DATA EXTRACTS:
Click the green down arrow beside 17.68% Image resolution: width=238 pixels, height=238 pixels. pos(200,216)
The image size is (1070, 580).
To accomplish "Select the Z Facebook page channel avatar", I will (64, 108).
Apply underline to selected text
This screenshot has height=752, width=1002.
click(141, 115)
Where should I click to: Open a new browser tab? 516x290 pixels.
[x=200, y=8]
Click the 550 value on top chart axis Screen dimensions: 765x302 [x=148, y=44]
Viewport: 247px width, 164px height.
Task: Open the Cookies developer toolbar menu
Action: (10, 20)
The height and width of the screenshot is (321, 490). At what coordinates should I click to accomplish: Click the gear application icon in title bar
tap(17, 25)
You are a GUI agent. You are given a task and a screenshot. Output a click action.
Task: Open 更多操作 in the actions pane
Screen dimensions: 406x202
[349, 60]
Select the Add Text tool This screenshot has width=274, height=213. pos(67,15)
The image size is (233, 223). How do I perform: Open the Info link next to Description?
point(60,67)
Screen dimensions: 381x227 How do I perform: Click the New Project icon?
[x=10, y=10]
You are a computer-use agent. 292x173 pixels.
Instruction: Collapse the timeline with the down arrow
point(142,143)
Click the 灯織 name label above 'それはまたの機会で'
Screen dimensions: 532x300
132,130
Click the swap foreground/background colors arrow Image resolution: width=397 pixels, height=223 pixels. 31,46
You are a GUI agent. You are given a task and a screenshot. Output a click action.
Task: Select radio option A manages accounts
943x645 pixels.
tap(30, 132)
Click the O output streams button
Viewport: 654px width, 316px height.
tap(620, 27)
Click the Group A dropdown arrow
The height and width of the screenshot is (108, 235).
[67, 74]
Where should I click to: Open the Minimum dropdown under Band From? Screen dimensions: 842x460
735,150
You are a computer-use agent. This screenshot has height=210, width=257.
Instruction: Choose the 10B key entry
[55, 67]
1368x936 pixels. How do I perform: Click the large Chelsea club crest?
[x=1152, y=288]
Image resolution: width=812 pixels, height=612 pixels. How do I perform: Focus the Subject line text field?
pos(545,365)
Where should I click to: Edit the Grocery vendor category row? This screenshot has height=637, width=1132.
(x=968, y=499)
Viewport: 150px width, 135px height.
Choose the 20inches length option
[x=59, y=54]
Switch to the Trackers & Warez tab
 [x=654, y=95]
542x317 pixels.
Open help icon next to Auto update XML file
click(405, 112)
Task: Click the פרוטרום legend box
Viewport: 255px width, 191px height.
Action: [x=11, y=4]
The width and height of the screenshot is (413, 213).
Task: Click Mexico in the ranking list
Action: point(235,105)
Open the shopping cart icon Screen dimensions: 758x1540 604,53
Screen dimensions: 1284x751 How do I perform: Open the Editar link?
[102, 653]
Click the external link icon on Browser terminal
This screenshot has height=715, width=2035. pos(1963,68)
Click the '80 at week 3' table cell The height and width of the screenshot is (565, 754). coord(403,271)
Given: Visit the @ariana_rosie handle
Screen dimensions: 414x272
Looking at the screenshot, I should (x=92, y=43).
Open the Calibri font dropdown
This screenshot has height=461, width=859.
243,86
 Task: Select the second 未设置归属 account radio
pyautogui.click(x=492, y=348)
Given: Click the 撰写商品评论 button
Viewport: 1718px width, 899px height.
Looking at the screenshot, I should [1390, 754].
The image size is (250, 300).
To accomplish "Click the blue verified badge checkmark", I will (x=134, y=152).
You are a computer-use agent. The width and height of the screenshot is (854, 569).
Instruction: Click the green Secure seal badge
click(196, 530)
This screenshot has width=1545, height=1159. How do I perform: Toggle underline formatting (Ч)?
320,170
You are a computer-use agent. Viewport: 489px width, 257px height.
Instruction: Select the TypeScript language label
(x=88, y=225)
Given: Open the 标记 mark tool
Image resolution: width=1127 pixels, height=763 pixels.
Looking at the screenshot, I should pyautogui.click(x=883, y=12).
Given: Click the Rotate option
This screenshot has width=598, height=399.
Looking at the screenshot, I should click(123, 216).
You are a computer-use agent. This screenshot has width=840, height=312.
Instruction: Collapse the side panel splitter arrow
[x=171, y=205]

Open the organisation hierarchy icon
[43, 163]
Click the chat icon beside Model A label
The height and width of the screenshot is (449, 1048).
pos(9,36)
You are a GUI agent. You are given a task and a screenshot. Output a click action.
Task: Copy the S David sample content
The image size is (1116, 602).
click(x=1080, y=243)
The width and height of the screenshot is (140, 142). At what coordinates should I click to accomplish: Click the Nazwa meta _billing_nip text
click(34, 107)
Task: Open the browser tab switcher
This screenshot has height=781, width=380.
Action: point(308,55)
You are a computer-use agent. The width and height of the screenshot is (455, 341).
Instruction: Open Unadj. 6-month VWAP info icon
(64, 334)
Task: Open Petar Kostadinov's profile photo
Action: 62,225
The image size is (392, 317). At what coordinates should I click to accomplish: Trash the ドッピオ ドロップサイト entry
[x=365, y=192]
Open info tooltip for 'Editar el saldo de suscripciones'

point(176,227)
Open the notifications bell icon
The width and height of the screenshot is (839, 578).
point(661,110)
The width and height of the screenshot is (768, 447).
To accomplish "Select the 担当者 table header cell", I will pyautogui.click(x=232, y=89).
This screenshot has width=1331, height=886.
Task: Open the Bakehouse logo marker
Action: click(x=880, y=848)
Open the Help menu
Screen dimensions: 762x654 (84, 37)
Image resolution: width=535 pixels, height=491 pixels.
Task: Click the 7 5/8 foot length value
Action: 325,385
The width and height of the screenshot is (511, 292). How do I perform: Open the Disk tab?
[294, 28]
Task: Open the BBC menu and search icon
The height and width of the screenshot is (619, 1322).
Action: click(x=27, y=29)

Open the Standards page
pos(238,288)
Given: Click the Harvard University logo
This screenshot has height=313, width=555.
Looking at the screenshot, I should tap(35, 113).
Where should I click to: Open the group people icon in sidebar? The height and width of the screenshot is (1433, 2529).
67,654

EXERCISE OBJECTIVE:
Send back exactly, with nothing added, the lines from the first line of the material above through the line holding "Click the swap"; both ends are included.

WRITTEN RESPONSE:
Click the green down arrow beside 17.68% Image resolution: width=238 pixels, height=238 pixels. pos(200,216)
The image size is (1070, 580).
To accomplish "Select the Z Facebook page channel avatar", I will (64, 108).
Apply underline to selected text
This screenshot has height=752, width=1002.
click(141, 115)
Where should I click to: Open a new browser tab? 516x290 pixels.
[x=200, y=8]
Click the 550 value on top chart axis Screen dimensions: 765x302 [x=148, y=44]
Viewport: 247px width, 164px height.
Task: Open the Cookies developer toolbar menu
Action: (10, 20)
The height and width of the screenshot is (321, 490). At what coordinates should I click to accomplish: Click the gear application icon in title bar
tap(17, 25)
You are a GUI agent. You are given a task and a screenshot. Output a click action.
Task: Open 更多操作 in the actions pane
Screen dimensions: 406x202
[349, 60]
Select the Add Text tool This screenshot has width=274, height=213. pos(67,15)
The image size is (233, 223). How do I perform: Open the Info link next to Description?
point(60,67)
Screen dimensions: 381x227 How do I perform: Click the New Project icon?
[x=10, y=10]
You are a computer-use agent. 292x173 pixels.
Instruction: Collapse the timeline with the down arrow
point(142,143)
Click the 灯織 name label above 'それはまたの機会で'
Screen dimensions: 532x300
132,130
Click the swap foreground/background colors arrow Image resolution: width=397 pixels, height=223 pixels. 31,46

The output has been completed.